[Excerpts from a dataset]
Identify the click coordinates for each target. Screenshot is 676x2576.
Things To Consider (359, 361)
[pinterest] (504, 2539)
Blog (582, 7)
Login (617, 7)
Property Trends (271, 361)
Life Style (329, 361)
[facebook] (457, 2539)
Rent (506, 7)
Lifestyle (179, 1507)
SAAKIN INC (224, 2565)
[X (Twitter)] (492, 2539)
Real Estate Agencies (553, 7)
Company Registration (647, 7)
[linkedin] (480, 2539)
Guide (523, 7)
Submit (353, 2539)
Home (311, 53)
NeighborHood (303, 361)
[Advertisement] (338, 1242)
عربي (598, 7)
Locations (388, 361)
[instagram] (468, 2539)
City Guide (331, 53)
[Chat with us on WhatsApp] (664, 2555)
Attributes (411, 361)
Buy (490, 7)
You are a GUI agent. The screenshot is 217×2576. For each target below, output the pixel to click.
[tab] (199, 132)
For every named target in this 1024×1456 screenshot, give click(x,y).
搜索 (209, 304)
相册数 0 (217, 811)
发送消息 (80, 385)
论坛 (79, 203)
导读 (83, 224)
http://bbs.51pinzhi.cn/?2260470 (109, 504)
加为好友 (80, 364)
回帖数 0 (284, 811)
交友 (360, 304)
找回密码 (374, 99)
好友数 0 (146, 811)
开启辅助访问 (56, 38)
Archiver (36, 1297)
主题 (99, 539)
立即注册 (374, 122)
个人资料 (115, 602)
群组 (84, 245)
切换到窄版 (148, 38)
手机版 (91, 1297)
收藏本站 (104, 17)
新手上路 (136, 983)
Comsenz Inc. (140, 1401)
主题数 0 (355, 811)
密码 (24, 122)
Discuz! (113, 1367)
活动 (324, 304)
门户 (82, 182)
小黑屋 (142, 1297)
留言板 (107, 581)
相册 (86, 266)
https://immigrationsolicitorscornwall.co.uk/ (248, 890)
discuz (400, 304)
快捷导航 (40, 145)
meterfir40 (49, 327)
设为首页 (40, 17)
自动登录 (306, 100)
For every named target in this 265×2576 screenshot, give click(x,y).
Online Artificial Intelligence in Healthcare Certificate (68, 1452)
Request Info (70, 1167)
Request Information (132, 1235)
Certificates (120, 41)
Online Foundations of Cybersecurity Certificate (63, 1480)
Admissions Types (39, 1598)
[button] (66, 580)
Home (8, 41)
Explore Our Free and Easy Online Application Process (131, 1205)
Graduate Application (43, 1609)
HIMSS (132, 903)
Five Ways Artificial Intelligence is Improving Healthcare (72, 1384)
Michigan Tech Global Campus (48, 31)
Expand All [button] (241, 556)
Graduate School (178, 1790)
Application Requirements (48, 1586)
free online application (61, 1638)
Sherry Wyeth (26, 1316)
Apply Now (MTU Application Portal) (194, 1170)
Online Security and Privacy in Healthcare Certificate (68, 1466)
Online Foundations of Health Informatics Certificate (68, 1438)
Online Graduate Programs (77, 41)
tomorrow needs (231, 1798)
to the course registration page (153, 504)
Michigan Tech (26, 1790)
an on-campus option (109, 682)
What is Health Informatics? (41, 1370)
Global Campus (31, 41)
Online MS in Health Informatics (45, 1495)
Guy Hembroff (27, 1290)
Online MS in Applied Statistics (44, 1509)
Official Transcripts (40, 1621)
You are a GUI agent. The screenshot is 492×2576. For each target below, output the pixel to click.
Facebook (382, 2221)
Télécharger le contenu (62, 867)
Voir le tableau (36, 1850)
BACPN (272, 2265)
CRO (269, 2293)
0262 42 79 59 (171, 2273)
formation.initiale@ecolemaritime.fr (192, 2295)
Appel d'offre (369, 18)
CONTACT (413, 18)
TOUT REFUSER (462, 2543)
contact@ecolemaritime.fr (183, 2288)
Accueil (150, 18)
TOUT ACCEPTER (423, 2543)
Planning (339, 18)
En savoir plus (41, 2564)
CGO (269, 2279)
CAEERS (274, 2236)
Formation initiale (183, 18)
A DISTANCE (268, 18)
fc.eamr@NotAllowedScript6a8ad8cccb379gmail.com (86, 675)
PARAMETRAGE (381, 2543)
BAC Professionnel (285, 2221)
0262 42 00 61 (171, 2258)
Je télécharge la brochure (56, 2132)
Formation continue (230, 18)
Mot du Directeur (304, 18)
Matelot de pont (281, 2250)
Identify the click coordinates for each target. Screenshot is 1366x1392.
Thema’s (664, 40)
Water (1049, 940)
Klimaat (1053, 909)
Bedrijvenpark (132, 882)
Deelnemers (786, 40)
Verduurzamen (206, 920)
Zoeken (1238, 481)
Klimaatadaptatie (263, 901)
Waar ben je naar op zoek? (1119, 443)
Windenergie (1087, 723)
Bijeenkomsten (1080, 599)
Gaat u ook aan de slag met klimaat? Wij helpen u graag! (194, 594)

**Task to complete:** Copy out, exactly and alone, the lines of the entries above between the ones holding "Michigan Tech Global Campus (48, 31)" and "TOUT ACCEPTER (423, 2543)", inclusive.

**Exercise response:**
Michigan Tech Global Campus (48, 31)
Expand All [button] (241, 556)
Graduate School (178, 1790)
Application Requirements (48, 1586)
free online application (61, 1638)
Sherry Wyeth (26, 1316)
Apply Now (MTU Application Portal) (194, 1170)
Online Security and Privacy in Healthcare Certificate (68, 1466)
Online Foundations of Health Informatics Certificate (68, 1438)
Online Graduate Programs (77, 41)
tomorrow needs (231, 1798)
to the course registration page (153, 504)
Michigan Tech (26, 1790)
an on-campus option (109, 682)
What is Health Informatics? (41, 1370)
Global Campus (31, 41)
Online MS in Health Informatics (45, 1495)
Guy Hembroff (27, 1290)
Online MS in Applied Statistics (44, 1509)
Official Transcripts (40, 1621)
You are a GUI agent. The screenshot is 492×2576. For each target below, output the pixel to click.
Facebook (382, 2221)
Télécharger le contenu (62, 867)
Voir le tableau (36, 1850)
BACPN (272, 2265)
CRO (269, 2293)
0262 42 79 59 (171, 2273)
formation.initiale@ecolemaritime.fr (192, 2295)
Appel d'offre (369, 18)
CONTACT (413, 18)
TOUT REFUSER (462, 2543)
contact@ecolemaritime.fr (183, 2288)
Accueil (150, 18)
TOUT ACCEPTER (423, 2543)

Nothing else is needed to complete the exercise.